Manchester & Magellan

In his book, A World Lit Only by Fire: The Medieval Mind and the Renaissance: Portrait of an Age, William Manchester devotes the majority of his book to an examination of the Reformation, but barely mentions the Renaissance. The fuzzy definition of the Renaissance allows this; in the right context and given the right explanation, almost all of the important aspects and figures of the Renaissance can also be included in the Middle Ages or the Reformation. Only in the realm of artistic expression was the Renaissance clearly defined, and since Manchester emphasized mainly the change of social, political, and theological thought, this clear part of the Renaissance was mainly excluded. The Renaissance was not a specific time, rather, it was the transition from the Middle Ages to the Reformation, somewhere in which one ends and the other begins.

Manchester's book grew out of an attempt to write an introduction to a friend's biography of Ferdinand Magellan. He planned to "provide the great navigator with a context, a portrait of his age." (xiv) Therefore, he traced the roots of Magellan's age to the Middle Ages, and he had to write through them, then to the Reformation, by way of the Renaissance. Magellan culminated a change in the way people thought about the world, and so Manchester's natural focus would not be on art history, but rather the change in thought from the "medieval mind" to Magellan's contemporaries. It seems to the reader that the Renaissance is hidden somewhere in the book, but that it cannot be pinned down. As Jackson Spielvogel stated in his book Western Civilization, "Whether the Renaissance represents the end of the Middle Ages or the beginning of a new era... is perhaps an irrelevant question." (360) The Renaissance's only distinct characteristic was its art, otherwise it was simply the transitional time and the process of that transition between the Middle Ages and the Reformation.

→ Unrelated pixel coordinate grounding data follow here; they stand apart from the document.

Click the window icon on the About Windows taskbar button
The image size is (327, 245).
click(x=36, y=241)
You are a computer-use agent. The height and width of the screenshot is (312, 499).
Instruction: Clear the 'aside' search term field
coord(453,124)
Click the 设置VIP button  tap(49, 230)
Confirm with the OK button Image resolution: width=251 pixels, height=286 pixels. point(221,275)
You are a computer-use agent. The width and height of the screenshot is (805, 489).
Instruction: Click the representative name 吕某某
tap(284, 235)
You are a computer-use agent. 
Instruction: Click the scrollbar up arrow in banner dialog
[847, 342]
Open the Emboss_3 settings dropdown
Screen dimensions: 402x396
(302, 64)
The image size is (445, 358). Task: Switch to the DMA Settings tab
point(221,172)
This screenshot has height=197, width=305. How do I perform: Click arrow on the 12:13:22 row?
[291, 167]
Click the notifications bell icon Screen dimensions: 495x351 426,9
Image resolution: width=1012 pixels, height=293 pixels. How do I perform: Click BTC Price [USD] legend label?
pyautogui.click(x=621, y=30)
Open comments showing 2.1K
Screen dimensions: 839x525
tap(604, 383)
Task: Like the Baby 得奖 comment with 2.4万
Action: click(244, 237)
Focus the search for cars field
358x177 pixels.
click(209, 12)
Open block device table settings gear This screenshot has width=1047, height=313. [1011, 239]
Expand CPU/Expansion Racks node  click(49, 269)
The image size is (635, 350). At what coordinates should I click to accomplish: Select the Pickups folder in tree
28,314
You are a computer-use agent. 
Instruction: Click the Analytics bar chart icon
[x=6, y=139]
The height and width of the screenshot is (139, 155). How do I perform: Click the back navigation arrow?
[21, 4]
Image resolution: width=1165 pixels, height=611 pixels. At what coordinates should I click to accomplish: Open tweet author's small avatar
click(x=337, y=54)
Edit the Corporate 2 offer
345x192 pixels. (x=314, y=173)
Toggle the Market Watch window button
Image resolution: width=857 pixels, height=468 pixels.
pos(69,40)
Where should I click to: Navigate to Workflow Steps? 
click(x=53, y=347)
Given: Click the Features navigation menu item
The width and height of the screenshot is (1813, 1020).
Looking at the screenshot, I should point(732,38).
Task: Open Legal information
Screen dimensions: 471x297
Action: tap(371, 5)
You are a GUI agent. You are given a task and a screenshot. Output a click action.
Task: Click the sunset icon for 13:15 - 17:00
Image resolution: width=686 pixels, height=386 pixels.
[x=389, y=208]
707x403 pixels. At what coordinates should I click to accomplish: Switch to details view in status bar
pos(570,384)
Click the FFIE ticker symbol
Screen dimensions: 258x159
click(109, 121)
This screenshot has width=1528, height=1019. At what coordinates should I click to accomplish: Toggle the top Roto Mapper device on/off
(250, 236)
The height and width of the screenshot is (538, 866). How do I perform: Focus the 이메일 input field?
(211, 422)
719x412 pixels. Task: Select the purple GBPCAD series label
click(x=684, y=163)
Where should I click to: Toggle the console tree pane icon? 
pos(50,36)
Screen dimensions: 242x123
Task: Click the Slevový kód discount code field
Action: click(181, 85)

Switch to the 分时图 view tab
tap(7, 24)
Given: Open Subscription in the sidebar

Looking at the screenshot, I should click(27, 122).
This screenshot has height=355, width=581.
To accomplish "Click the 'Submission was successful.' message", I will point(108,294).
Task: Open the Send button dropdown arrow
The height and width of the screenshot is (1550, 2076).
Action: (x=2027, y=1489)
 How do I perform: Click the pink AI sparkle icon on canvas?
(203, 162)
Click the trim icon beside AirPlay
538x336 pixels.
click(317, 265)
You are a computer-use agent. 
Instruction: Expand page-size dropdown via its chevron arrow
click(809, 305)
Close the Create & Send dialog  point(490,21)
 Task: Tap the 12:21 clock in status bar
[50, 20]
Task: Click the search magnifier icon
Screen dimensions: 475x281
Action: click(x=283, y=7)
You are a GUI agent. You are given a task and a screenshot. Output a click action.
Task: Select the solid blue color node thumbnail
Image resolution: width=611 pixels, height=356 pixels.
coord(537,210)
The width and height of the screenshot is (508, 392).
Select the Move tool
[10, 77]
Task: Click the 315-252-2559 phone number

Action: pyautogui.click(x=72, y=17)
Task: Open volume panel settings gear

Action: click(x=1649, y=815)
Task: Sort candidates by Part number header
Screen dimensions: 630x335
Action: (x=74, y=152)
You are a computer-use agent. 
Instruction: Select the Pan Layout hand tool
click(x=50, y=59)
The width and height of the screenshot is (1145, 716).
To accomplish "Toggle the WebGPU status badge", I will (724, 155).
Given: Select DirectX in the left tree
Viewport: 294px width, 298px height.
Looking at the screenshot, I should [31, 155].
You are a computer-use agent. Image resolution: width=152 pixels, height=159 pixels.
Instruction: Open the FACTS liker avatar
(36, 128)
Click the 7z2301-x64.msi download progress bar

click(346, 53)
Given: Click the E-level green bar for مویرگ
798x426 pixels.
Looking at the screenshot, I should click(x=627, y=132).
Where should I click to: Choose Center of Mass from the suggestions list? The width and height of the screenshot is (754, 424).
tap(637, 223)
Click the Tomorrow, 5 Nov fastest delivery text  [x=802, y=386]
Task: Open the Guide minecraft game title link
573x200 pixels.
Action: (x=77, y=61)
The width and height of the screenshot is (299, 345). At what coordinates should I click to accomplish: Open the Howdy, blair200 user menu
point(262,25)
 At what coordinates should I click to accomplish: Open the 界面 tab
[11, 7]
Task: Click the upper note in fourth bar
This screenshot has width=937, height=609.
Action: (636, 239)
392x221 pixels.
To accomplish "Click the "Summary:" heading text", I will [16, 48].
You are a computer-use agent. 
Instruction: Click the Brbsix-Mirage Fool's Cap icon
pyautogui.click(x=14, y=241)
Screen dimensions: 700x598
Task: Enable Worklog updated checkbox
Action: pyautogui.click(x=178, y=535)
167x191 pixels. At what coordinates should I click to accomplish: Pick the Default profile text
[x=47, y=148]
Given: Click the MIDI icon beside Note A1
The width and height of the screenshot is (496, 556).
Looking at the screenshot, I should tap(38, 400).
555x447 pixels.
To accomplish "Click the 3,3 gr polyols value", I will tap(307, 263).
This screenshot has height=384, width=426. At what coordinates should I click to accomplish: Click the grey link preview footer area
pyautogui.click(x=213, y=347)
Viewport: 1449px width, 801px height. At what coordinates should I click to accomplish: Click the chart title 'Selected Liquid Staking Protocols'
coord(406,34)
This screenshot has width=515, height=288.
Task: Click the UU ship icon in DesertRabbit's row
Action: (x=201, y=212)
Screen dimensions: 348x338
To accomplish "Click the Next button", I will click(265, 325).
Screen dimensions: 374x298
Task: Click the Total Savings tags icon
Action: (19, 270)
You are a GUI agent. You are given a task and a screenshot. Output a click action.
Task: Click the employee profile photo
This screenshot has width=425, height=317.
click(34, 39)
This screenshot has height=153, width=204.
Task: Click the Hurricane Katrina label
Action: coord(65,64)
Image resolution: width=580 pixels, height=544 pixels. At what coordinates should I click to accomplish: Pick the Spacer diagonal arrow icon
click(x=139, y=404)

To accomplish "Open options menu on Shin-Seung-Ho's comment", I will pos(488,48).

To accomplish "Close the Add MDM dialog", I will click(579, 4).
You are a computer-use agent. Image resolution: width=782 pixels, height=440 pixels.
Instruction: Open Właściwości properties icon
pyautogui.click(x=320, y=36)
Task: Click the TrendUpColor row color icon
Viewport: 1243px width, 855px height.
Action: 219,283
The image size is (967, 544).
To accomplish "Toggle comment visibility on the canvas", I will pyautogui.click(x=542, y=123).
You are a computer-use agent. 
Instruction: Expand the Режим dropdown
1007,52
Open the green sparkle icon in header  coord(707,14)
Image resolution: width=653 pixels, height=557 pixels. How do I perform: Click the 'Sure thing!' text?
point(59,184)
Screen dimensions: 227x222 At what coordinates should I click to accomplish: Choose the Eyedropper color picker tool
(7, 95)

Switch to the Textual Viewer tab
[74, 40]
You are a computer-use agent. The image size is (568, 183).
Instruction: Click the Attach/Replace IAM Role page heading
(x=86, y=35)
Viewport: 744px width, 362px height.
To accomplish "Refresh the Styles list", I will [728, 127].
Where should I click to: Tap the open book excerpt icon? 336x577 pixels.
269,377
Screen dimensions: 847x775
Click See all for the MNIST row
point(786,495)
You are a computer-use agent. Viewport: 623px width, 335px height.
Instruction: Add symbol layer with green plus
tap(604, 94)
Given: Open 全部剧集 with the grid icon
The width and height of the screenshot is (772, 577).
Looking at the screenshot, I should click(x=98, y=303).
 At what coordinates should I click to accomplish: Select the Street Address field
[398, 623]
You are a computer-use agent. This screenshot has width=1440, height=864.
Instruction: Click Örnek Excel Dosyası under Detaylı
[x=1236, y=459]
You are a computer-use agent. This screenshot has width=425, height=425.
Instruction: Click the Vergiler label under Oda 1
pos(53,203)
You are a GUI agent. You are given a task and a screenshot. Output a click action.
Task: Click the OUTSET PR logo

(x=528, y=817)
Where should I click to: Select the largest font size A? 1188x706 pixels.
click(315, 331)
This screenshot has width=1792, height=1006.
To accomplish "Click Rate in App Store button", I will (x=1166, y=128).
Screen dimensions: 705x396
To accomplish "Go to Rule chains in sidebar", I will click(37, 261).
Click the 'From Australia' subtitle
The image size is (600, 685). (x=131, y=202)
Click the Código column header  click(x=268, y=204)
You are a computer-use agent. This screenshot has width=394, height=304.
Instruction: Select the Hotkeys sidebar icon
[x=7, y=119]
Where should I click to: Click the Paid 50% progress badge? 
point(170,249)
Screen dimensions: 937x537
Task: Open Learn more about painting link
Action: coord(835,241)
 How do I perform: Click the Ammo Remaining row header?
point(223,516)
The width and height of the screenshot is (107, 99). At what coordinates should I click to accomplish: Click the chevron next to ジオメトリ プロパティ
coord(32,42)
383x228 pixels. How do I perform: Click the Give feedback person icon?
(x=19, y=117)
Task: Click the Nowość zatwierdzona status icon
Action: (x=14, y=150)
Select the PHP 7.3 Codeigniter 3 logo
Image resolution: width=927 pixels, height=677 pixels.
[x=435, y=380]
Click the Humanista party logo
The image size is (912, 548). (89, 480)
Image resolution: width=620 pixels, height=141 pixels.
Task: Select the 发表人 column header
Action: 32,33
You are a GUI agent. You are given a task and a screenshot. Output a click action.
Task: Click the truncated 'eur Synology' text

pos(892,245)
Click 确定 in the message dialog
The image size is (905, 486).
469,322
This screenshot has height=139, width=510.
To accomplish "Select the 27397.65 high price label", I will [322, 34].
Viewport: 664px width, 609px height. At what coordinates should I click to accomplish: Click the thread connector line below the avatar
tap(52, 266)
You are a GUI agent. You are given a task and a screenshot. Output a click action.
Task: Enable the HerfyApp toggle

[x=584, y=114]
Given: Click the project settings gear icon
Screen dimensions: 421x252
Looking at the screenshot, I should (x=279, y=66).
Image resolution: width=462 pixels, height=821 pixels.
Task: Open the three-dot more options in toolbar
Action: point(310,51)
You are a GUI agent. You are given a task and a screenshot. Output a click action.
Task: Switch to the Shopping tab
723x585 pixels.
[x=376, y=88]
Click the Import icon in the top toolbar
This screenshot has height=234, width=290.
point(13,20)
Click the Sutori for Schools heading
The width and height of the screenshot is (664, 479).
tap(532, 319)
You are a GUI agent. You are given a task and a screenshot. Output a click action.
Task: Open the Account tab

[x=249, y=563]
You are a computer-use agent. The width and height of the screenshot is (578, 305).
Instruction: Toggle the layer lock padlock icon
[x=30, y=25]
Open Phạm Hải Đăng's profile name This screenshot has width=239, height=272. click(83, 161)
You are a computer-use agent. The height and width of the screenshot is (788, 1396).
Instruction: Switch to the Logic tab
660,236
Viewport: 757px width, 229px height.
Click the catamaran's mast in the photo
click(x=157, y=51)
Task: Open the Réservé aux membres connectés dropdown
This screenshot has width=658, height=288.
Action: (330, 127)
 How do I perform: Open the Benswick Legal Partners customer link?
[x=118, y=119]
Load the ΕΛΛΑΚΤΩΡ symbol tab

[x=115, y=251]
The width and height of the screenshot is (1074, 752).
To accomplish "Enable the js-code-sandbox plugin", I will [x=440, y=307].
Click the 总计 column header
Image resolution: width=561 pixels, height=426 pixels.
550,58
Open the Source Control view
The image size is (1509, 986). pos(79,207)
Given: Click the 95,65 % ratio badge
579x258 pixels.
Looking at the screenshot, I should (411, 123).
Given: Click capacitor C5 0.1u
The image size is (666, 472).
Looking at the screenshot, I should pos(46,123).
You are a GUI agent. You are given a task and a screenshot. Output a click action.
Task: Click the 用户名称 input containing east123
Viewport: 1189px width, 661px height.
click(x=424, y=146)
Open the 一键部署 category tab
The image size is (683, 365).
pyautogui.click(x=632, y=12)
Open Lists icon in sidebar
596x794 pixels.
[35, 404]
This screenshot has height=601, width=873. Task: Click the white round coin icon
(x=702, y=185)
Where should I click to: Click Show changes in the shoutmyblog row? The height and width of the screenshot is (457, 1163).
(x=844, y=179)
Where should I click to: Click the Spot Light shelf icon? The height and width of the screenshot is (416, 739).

The Renaissance fades into existence at the very beginning of the fifteenth century, and is about over with the death of its most influential author, Desiderius Erasmus, in 1536 (Manchester, xi). At the beginning of this period, one still finds the identifying marks of the Middle Ages: the Black Death, omnipresent geographical isolation, massive crimes, and religious persecution. Some of these, particularly religious persecution, were not unique of the Middle Ages, but they continued in the same mode they had been in. And yet, even at this early stage, there are the beginnings of the Reformation: the birth of Humanism and formidable challenges posed on the established Catholic Church by branching groups, particularly the Hussites. John Wycliffe was already prodding the subject of transubstantiation and the material focus of the clergy before 1415 (Weber, 48), and the second-generation reformers were still stuck on the same arguments in the sixteenth century. Toward the end of the period, the Reformation was in full swing and had been going strong for twenty years. Humanists were vital to the creation of the religious Reformation, as well as opening doors in conjunction with other factors for artists and scientists. Artists represent the isolated Renaissance, but even deviant, challenging scientific thought was part of the Reformation. Thus we have an obscured Renaissance, so indistinct that one can barely call it a period, but rather an overlap of two others. This means that Manchester displays people who would otherwise be considered members of the Renaissance as players in the Reformation, and excludes the obvious Renaissance characters, as they are not involved with the main idea of his book.

In Manchester's book, it is only clear that he is speaking about the Renaissance in nine pages in an entire 300-page book, pages 86 through 94. On either side of these pages, and even within them, one finds the high Middle Ages and the Reformation mixed together into something called the Renaissance. Leonardo da Vinci and Nicolaus Copernicus are the main figures in these pages, along with an assortment of Renaissance artists. The artists were the unique ones, but even they were given the opportunity to change by the same sources that led to the Reformation: Humanism, decreasing control by the Church, social change, and even demographic change. The new intellectualism that gave the world the Renaissance artists also brought the religious reformers and new scientific mind that carried the Reformation along the path it took. Da Vinci was an artist, but also a scientist. He was not, however, a social commentator, a political revolutionary, or a religious arguer, and therefore did not have the drastic impact that Luther, Zwengli, and their Humanist teachers had. While the true Renaissance owed its existence to the Humanists and the theological changes they brought about, it is only clear that Manchester is writing about the Renaissance when he discusses the artists, because it is always possible to lump the other players in the Renaissance into either the high Middle Ages or the Reformation.

William Manchester's readers may find themselves lost in the pursuit of the Renaissance in his book. However, that is essentially because the Renaissance did not exist as a unique time period, a unique intellectual period, or a unique container of historical personalities. Instead, it was a rather an elusive mixture of epochs, somewhere in which the high Middle Ages ended and the Reformation began. Attempting to set the Renaissance apart from all other periods in history is impossible, because so many of its aspects are actually part of the Reformation or Middle Ages.